入力データ:
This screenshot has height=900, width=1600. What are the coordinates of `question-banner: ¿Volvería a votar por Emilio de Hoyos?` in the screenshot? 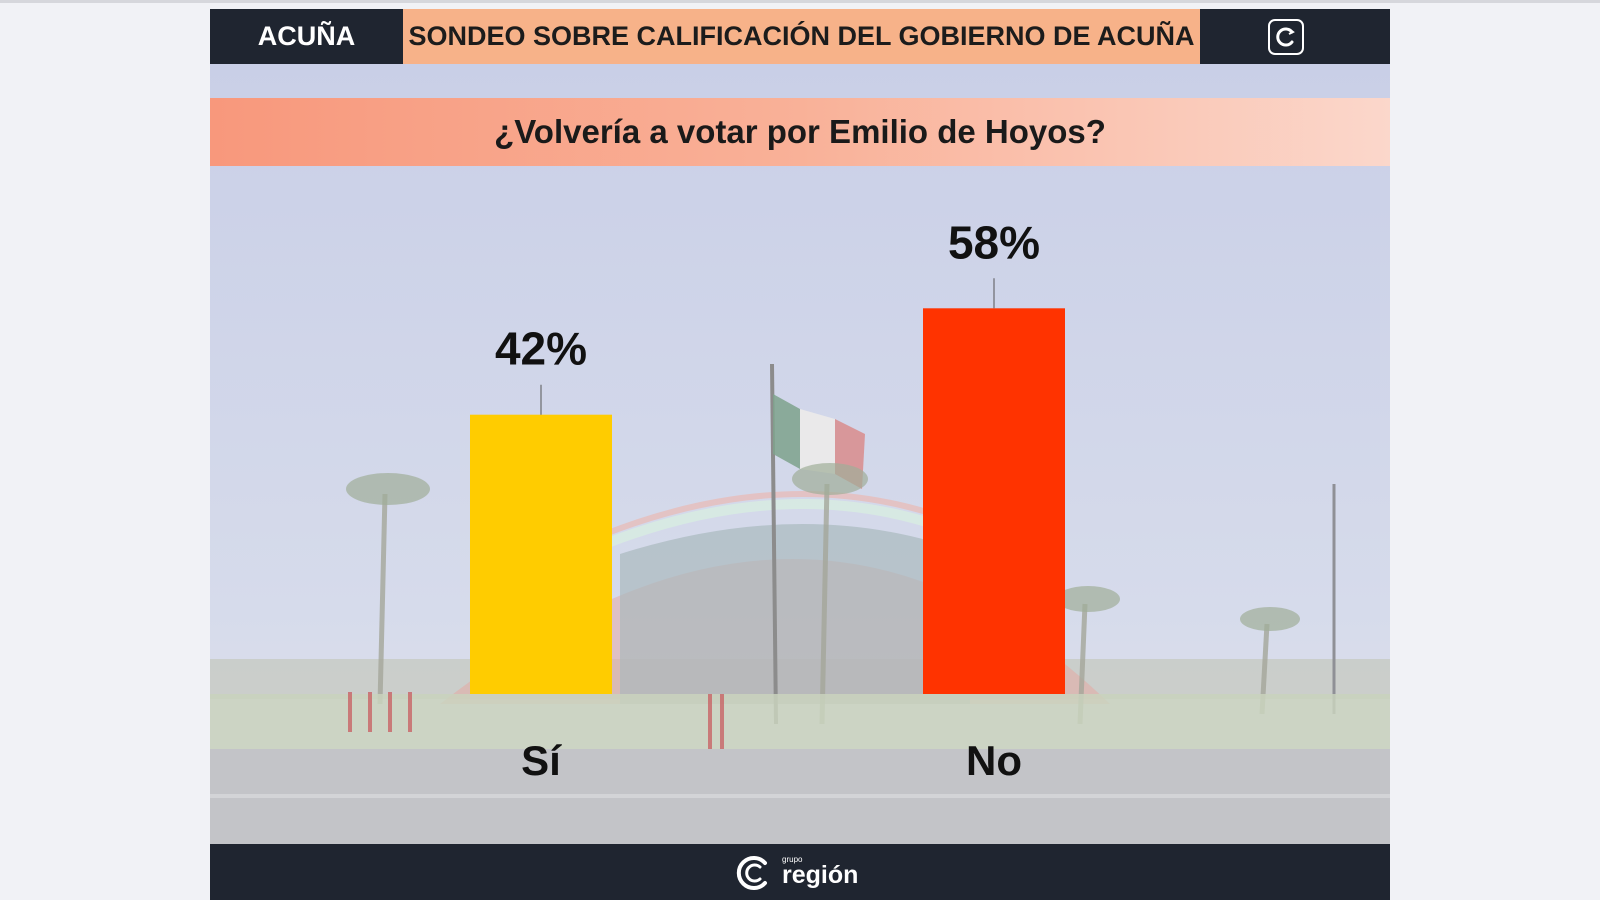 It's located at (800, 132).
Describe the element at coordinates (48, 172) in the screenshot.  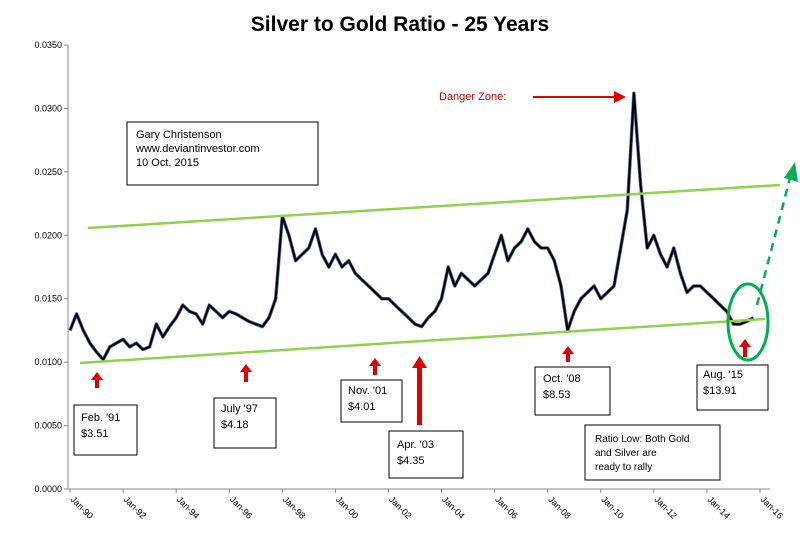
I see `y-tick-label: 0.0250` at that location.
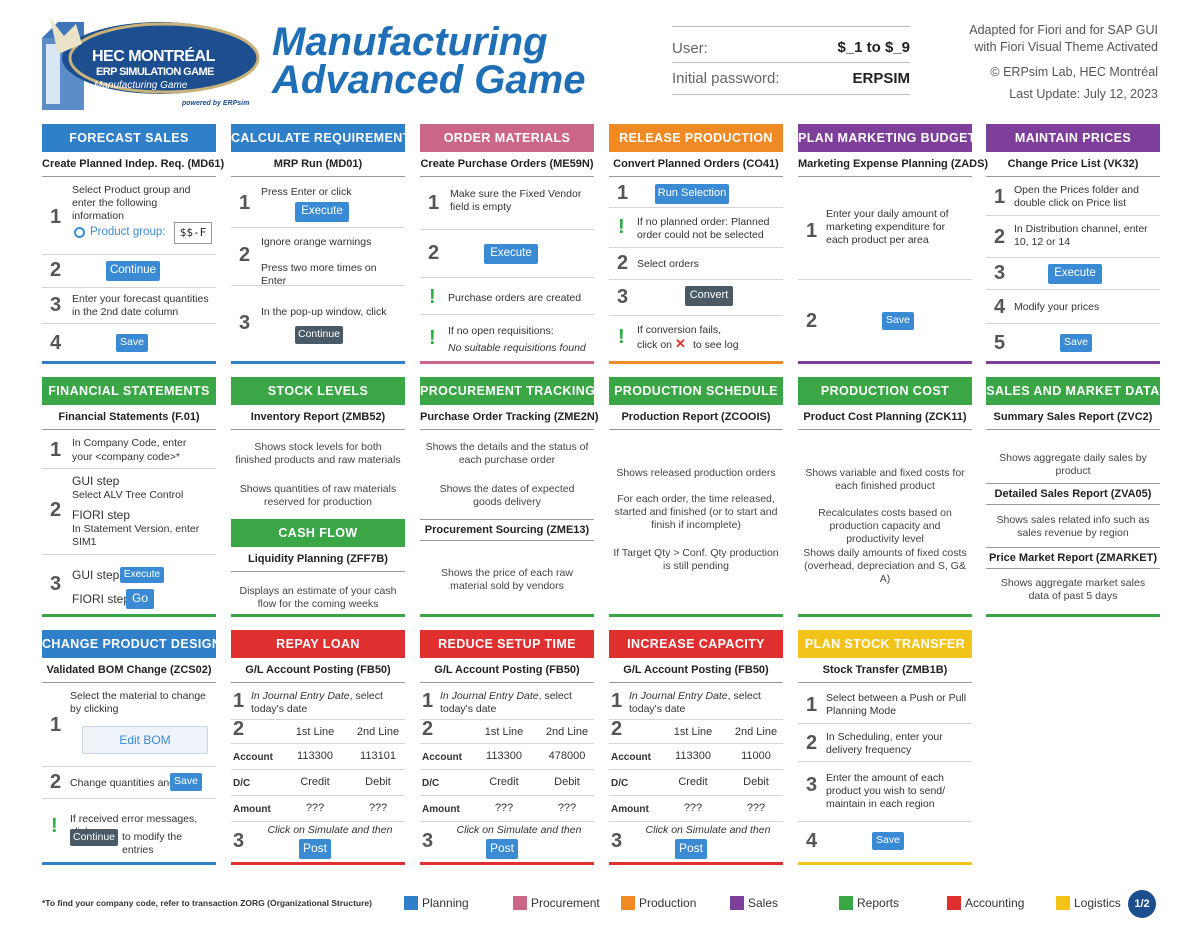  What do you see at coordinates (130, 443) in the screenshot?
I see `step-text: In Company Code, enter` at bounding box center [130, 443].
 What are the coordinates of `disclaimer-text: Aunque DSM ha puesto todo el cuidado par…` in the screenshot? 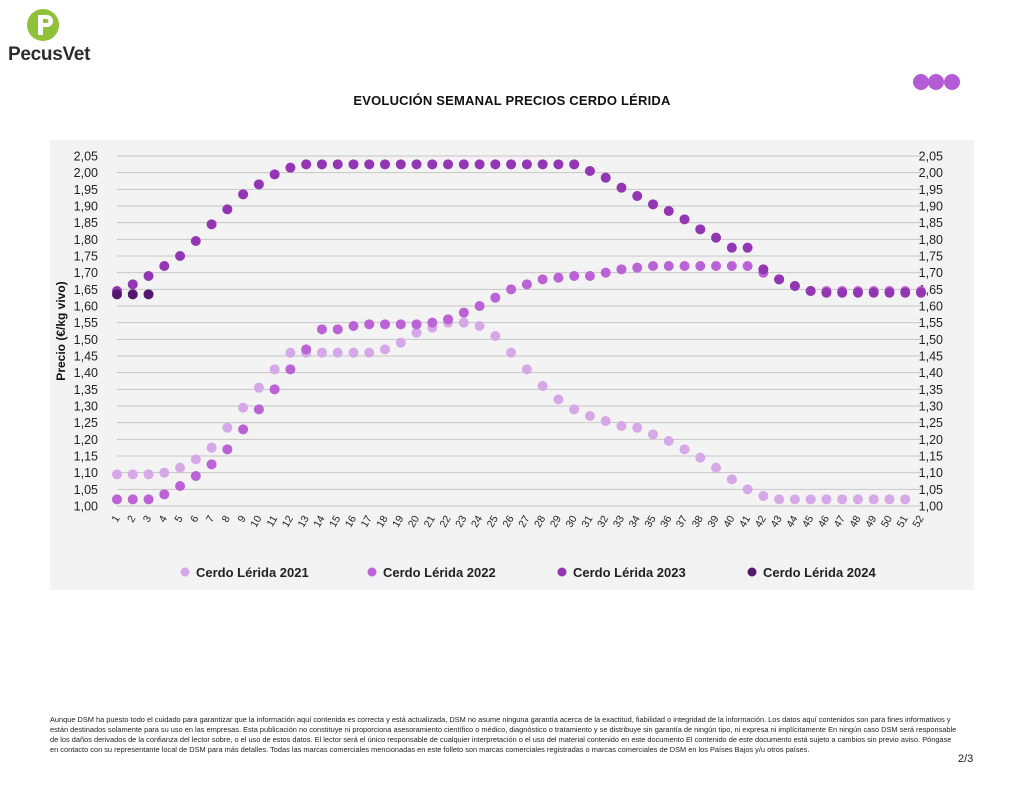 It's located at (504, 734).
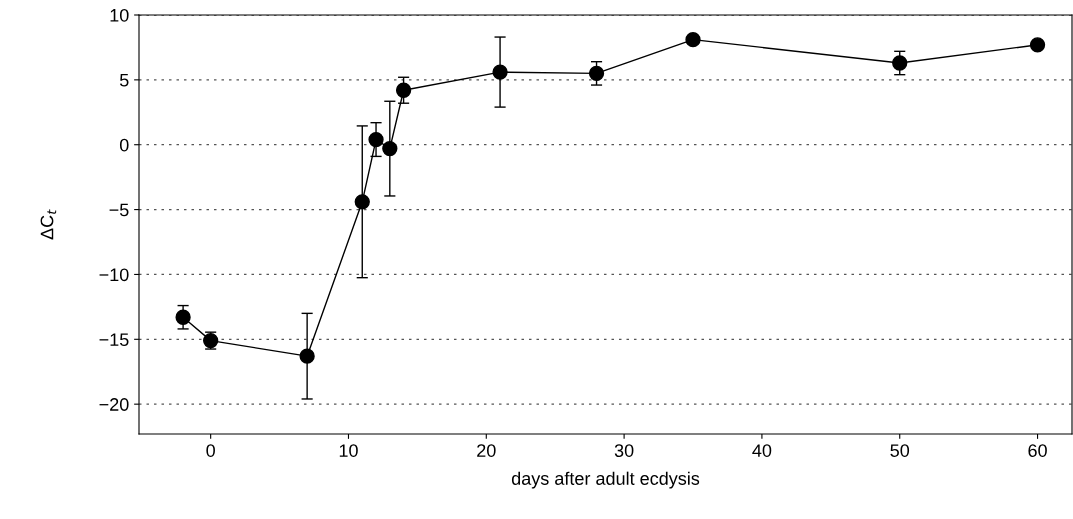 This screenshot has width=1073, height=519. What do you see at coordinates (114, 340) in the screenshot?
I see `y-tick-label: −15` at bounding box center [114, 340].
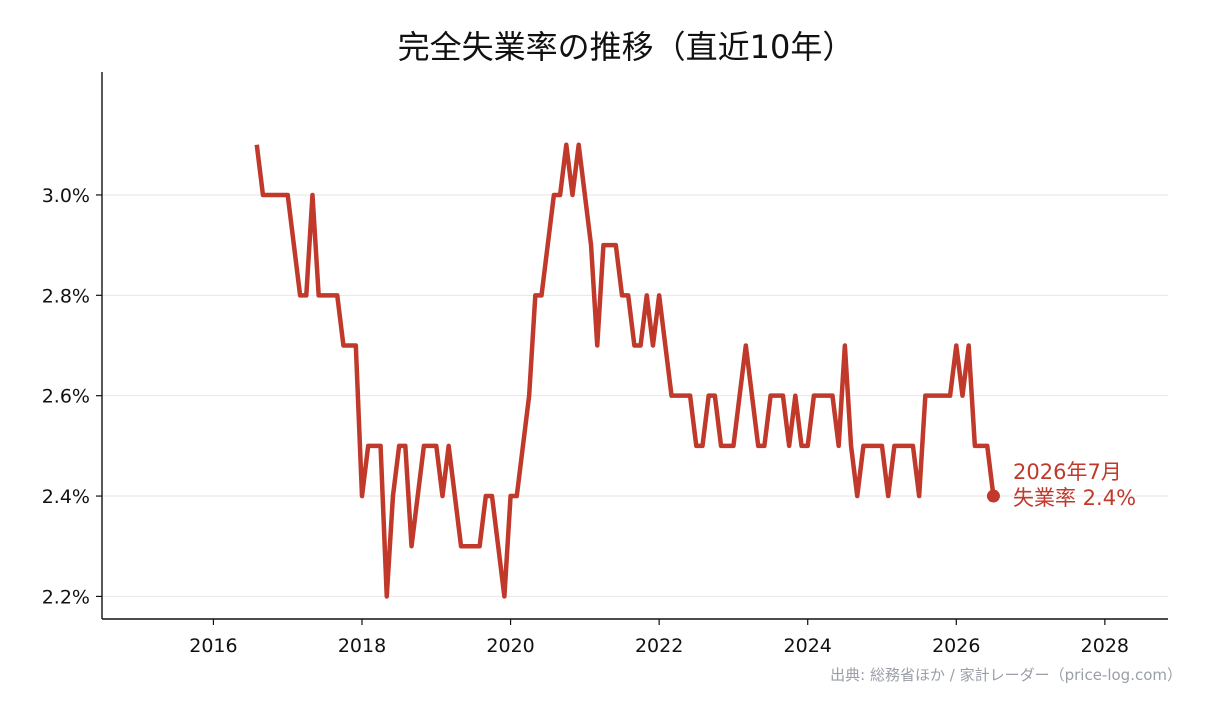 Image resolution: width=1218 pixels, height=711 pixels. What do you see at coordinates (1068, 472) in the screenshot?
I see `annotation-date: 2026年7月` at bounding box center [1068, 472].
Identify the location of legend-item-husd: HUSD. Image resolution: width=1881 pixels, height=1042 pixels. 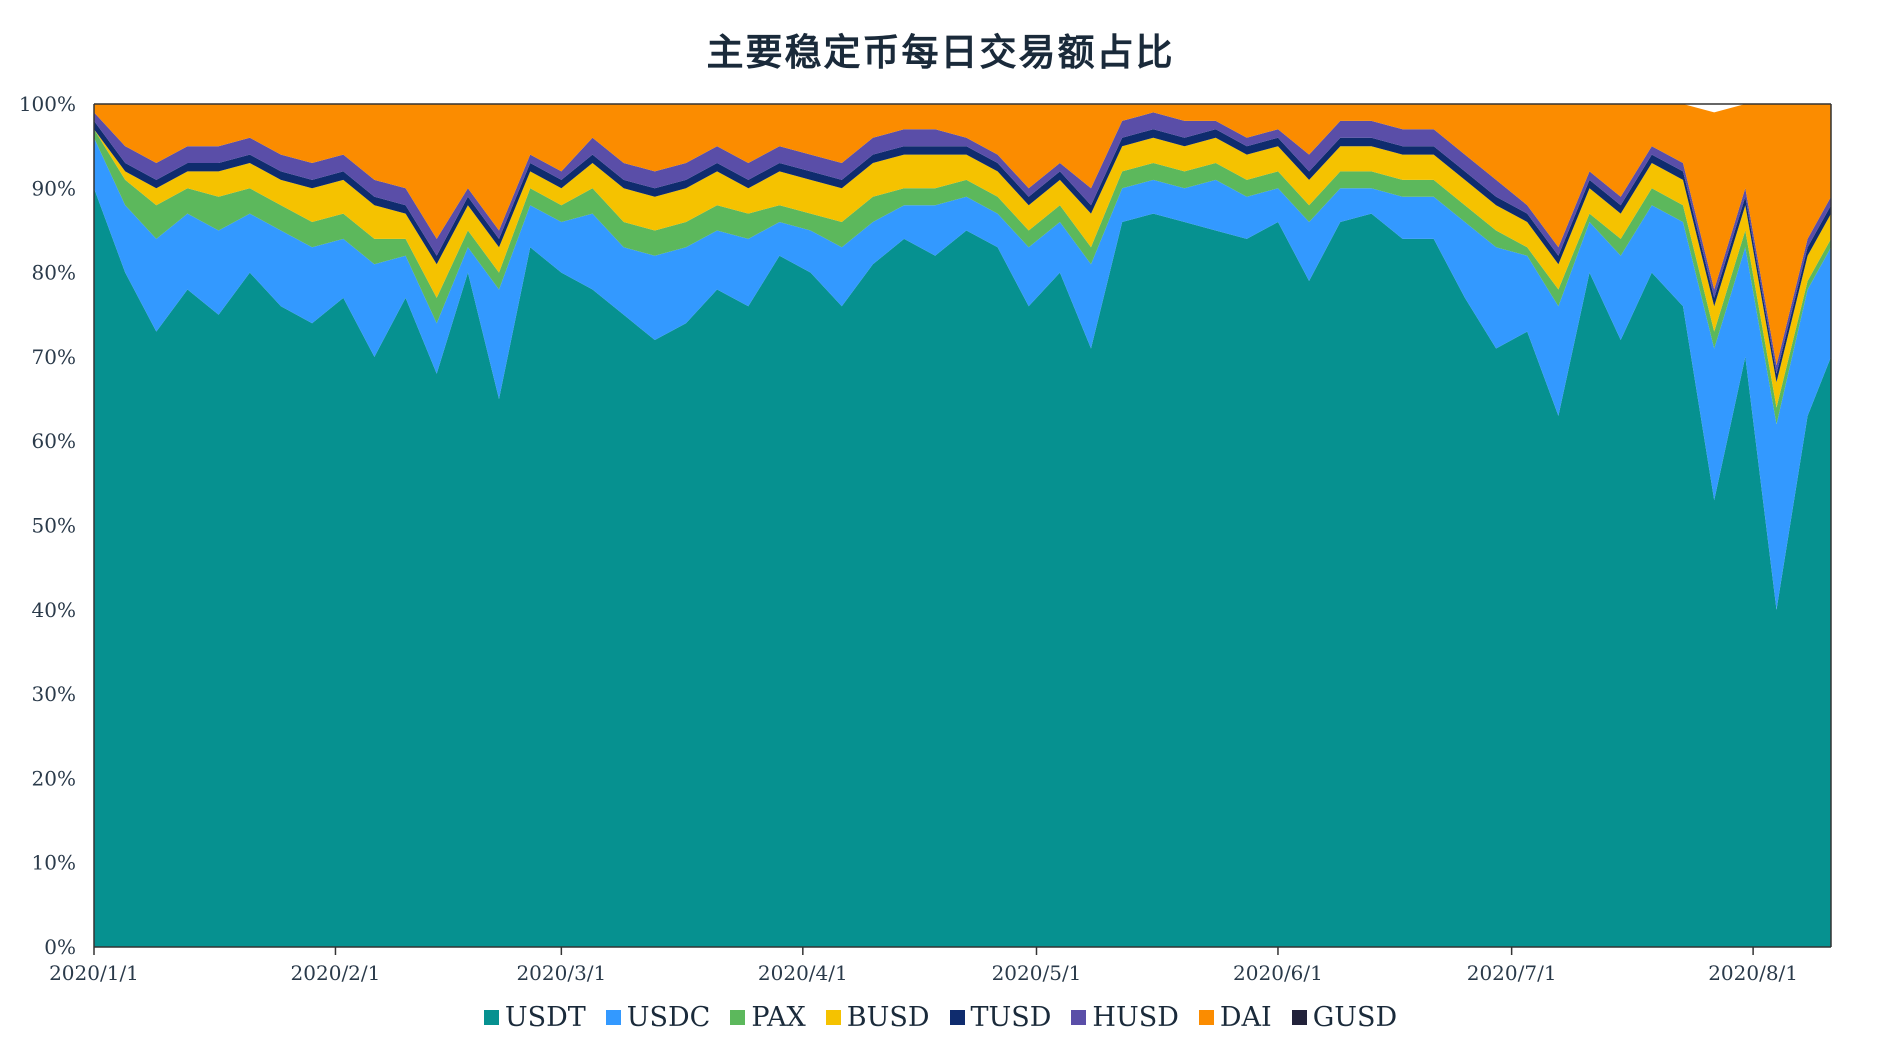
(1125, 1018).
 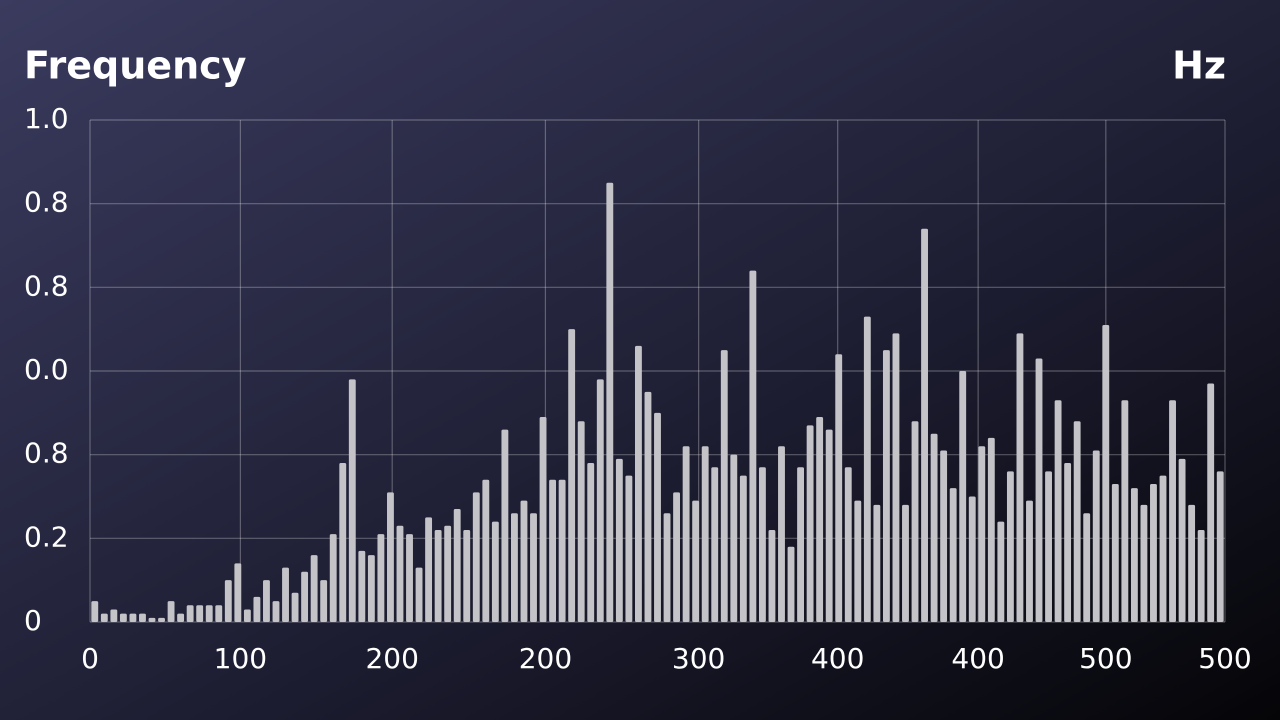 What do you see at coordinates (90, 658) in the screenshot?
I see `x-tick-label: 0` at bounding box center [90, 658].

課題文: 「Identify the location」を含む行から始まり、データの末尾で終わる範囲を、各行を1つの文字列とするJSONリストに書き換えてください。空行は除き、画像は含めないでください。

出力結果:
[
  "Identify the location of legend-item-husd: HUSD. Image resolution: width=1881 pixels, height=1042 pixels. ",
  "(1125, 1018).",
  "  What do you see at coordinates (90, 658) in the screenshot?",
  "I see `x-tick-label: 0` at bounding box center [90, 658]."
]